SET TASK >> Which lines of the material contain the string "Instruction"? Extract each of them in full.

((

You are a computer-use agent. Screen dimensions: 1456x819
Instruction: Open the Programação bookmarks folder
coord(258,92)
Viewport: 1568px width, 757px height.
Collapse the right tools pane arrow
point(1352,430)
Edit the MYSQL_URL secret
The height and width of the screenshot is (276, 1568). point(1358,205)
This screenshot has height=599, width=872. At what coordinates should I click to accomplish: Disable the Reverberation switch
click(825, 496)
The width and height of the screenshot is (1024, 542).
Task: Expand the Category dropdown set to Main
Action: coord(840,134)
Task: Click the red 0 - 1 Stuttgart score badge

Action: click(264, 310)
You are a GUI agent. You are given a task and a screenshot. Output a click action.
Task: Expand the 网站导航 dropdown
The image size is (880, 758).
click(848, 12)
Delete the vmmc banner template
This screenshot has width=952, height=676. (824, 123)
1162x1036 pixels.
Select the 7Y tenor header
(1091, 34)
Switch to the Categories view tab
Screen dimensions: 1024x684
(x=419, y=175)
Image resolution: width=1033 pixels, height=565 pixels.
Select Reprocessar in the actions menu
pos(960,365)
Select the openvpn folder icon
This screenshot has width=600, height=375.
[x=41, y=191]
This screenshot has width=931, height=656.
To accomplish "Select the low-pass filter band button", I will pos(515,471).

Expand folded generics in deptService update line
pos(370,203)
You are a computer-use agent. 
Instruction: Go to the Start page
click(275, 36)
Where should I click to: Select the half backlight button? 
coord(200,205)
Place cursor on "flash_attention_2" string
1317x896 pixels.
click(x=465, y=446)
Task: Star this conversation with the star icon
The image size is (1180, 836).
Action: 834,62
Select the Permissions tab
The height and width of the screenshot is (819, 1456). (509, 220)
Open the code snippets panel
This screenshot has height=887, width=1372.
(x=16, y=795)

))

FULL SOLUTION >>
Instruction: Open the Programação bookmarks folder
Instruction: Go to the Start page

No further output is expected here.